Так что было у Давида ополчение, то есть просто мужики, которые живут своей жизнью и при необходимости берут в руки оружие, и была дворцовая стража. А еще были Трое, и были Тридцать – ближайшие сподвижники и соратники, друзья самого Давида со времен его юности. Кто-то из них уже умер, и почти все состарилось настолько, что в походы ходить не могли, но по-прежнему считалось, что уж эти-то Тридцать, и особенно Трое (Йошев, Элазар и Шамма – три таких же, как и царь, старика), уж они-то точно выйдут на любую битву и всех победят. Что бы там ни планировали мы с Йоавом, как бы ни распоряжались – вот придет один из них, скомандует по-своему, и кто за кем в данном случае пойдет, еще не известно.
Да плюс мелкие полусамостоятельные отряды по всей стране, подчиняющиеся местным старейшинам и прочим авторитетным людям. Их вообще никто не мог ни сосчитать, ни проконтролировать, но предполагалось опять-таки, что в случае большой войны они явятся куда надо.
А собственно, чего я ждал? Регулярной армии? То, что было в наличии, во всяком случае намного превосходило угаритское воинство по качеству. От меня тут действительно ждали помощи, и я готов был эту помощь оказать: научить хотя бы самых активных и способных азам проведения спецопераций. И таких, на самом деле, нашлось для начала достаточно даже из того случайного набора людей, оказавшихся в Иерусалиме, а кто-то еще мог присоединиться со временем.
Только они ждали, что я их быстро обучу каким-то отдельным трюкам, а уж как их применять, они сообразят сами. Я пытался читать что-то вроде лекций по военному искусству (не то, чтобы я был его знатоком, но все-таки тридцать последующих веков кое-какие наработки дали), но это совсем никак не воспринималось. Ты показывай, куда и как бить… Да и ладно бы с ней, с теорией, я пытался внушить им представление не только о личной доблести и геройстве, но и о тщательном планировании операции и железной дисциплине.
И уже через три дня таких тренировок (это значит – с рассвета до заката, а поесть нам в поле приносили) я понял одну простую вещь: если они, как мальчишки, хотят играть в войнушку, то в нее мы и будем играть.
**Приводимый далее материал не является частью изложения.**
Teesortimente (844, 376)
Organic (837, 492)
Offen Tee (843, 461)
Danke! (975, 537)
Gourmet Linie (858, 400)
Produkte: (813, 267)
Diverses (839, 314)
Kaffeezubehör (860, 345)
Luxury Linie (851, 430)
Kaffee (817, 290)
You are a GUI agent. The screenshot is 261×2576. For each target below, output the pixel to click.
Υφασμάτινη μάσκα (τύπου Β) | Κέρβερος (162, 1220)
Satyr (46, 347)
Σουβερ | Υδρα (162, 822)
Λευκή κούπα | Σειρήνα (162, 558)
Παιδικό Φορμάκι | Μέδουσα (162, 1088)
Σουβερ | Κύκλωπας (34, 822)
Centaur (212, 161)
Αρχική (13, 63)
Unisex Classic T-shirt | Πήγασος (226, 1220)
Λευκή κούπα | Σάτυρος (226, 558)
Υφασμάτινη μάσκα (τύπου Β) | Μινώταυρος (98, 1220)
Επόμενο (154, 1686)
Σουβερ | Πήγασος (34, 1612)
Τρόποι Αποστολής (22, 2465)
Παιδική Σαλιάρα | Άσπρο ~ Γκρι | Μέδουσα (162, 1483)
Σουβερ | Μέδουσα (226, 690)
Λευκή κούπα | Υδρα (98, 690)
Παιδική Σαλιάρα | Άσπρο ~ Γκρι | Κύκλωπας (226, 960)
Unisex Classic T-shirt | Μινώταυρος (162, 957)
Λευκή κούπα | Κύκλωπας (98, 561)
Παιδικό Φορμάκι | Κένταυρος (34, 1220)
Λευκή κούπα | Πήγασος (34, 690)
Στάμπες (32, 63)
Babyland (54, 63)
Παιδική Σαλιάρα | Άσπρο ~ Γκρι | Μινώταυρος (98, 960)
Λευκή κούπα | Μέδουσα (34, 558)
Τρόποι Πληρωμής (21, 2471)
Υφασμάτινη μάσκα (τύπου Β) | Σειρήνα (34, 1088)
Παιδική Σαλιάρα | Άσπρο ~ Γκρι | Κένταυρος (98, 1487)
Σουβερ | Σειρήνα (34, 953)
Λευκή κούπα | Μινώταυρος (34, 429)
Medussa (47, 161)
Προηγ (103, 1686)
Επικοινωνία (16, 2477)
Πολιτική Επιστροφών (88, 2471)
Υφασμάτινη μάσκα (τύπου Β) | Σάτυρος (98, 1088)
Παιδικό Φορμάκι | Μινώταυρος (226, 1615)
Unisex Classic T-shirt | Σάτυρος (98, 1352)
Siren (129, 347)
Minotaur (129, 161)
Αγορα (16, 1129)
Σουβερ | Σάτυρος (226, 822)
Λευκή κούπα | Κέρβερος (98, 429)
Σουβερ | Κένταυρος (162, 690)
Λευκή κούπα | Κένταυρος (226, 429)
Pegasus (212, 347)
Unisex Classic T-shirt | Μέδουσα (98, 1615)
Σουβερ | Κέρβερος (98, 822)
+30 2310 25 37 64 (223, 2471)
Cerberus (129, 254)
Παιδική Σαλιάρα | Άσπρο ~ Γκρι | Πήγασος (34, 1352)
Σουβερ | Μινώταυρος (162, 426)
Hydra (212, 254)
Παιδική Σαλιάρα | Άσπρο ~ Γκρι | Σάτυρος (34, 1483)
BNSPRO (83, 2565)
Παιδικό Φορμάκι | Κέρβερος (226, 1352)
Но только по правилам. Разобьемся на два отряда, будем отрабатывать наиболее типичные ситуации: засада на дороге, диверсия на охраняемом объекте, похищение важной персоны. Только оружие будет учебным, чтобы без травм, и с имитацией ударов. Но все остальное всерьез: одна сторона защищается, другая нападает.
Эту идею мои «курсанты» восприняли радостным ревом.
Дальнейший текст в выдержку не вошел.